Each of the factors above is measurable and trackable and highly treatable, with or without an MTHFR mutation. Each of those factors can be worked on independently, but also any step toward a healthier lifestyle is going to help in many of those areas.
For example, balancing your methylation (which for us MTHFR folks usually means either taking a good form of folate or if we don’t tolerate folate, then finding a good work-around) will help to raise folate levels, lower homocysteine, and reduce both inflammation and oxidative stress. So one change is influencing four big contributing factors to depression. Does that mean balancing your methylation is going to fix your depression completely? Not necessarily, but it does get us closer to the goal and also improve your chances of responding better to other therapeutic interventions as well.
So from this list, we have a number of natural treatments for depression:
- Folate, high folate diet, and anything that will help you to balance your methylation
- Any kind of sleep therapy
- Lower glycemic index diet for blood sugars
- Reducing inflammatory foods
- Antioxidants – especially the ones that cross the blood-brain barrier
- Anything that will help you balance your hormones
- Any anti-inflammatory
Every one of those is a book in and of itself, but seriously that is a lot of options to try, and all of them will lead to greater health regardless.
There are also two special factors that we haven’t talked about yet. One pertains more strongly to MTHFR folks, and the other is just a human-nature problem.

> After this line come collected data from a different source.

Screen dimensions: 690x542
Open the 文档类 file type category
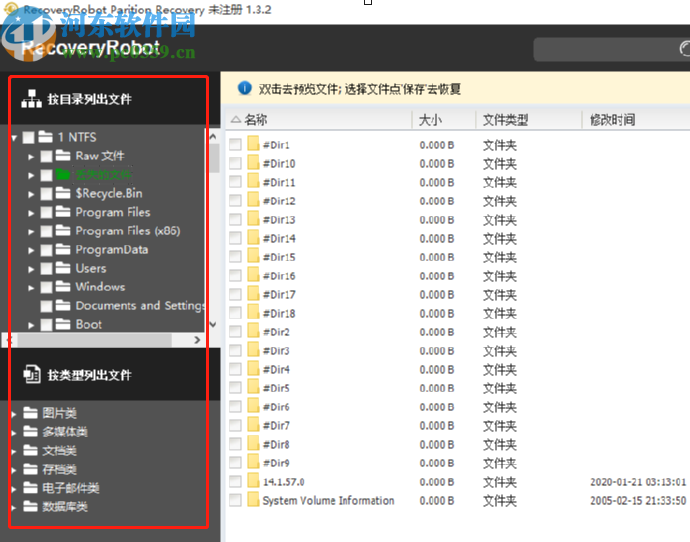point(59,451)
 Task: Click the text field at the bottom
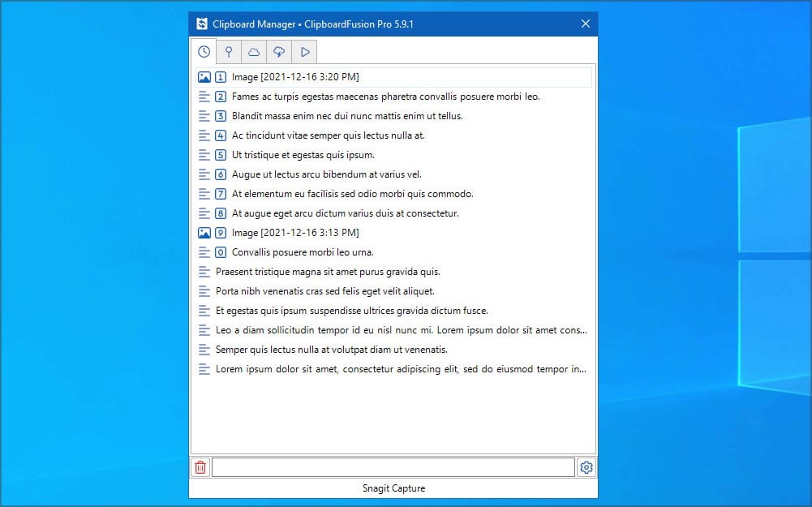coord(393,467)
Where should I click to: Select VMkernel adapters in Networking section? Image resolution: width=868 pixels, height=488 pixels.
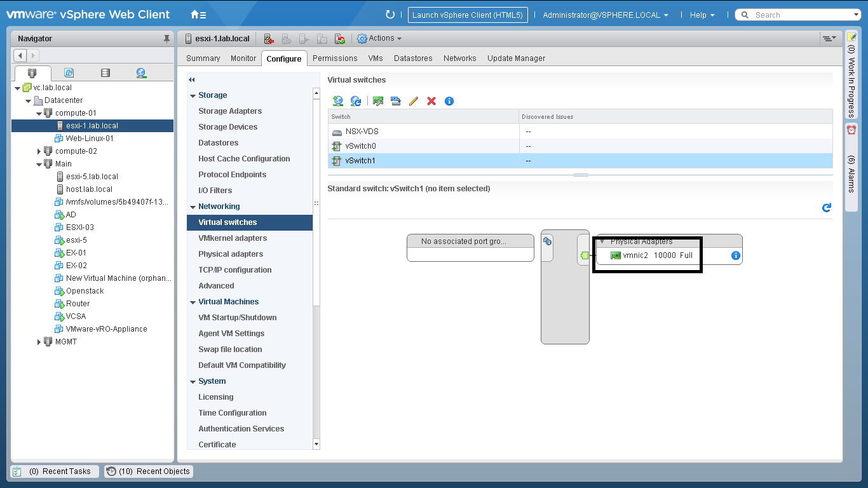tap(233, 238)
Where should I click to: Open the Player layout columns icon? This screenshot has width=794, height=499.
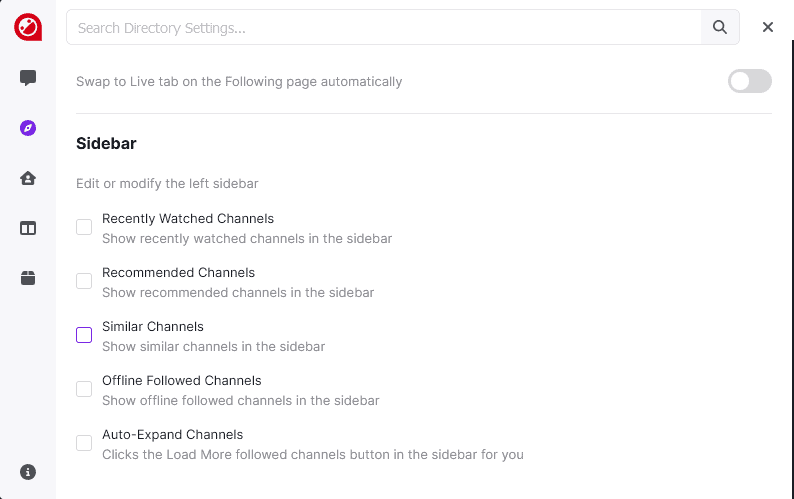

- Childhood Trauma – A significant portion of depression in adults stems from childhood trauma, and unfortunately, people with the MTHFR mutations may be more susceptible to life-long depressive tendencies from childhood traumas than average. This is fixable, but it will take some work. This could be self-guided help through spiritual seeking, prayer, meditation, and self-healing techniques. It could also be professional help in the form of therapy, hypnosis, EMDR, or a myriad of other options.

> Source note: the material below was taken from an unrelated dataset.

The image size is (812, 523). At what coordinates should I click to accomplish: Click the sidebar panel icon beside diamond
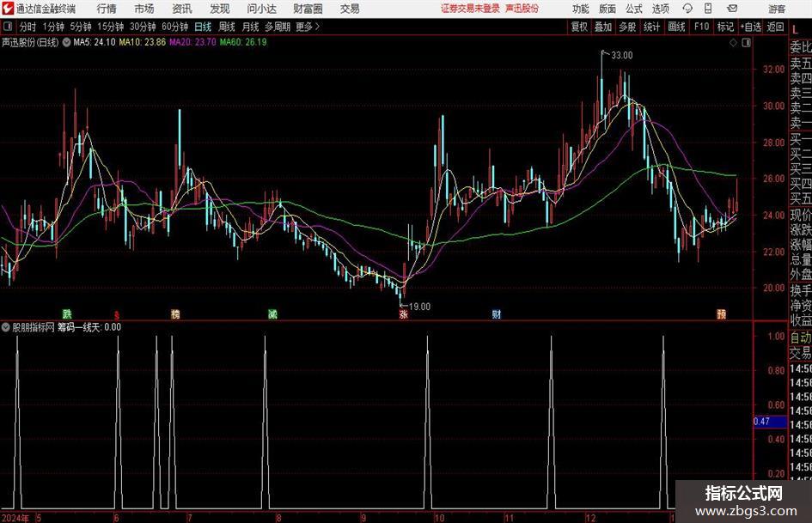tap(746, 43)

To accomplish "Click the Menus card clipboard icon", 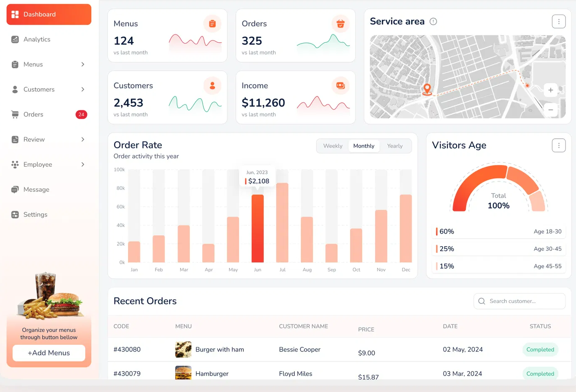I will (x=212, y=24).
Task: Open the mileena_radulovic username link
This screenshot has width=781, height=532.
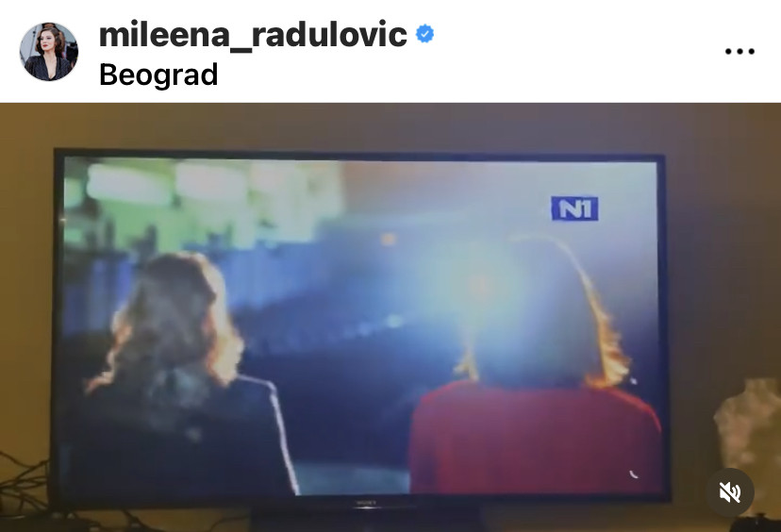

- Habit – This conversation is really neglected and so next week’s topic is going to be about expanding the habit idea and giving you some life hacks that you can start to practice at home, but any mental state, no matter what else contributes to it, has the potential for a habit component. This could be depression, anxiety, obsessive thoughts, intrusive thoughts, whatever. And sometimes you have to train yourself to break the habit in the same way that you would with any other bad habit.

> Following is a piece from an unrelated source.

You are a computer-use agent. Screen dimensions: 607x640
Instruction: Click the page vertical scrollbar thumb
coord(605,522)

I feel like all of this could appear daunting, but if you look at it another way, it also opens up so many opportunities for healing that are often overlooked. It can be incredibly discouraging when your doctor runs out of options for depression, but chances are they haven’t even scratched the surface of this list. Typically doctors look at sleep, blood sugar, and neurotransmitters in terms of depression. You now have the opportunity to dive deeper.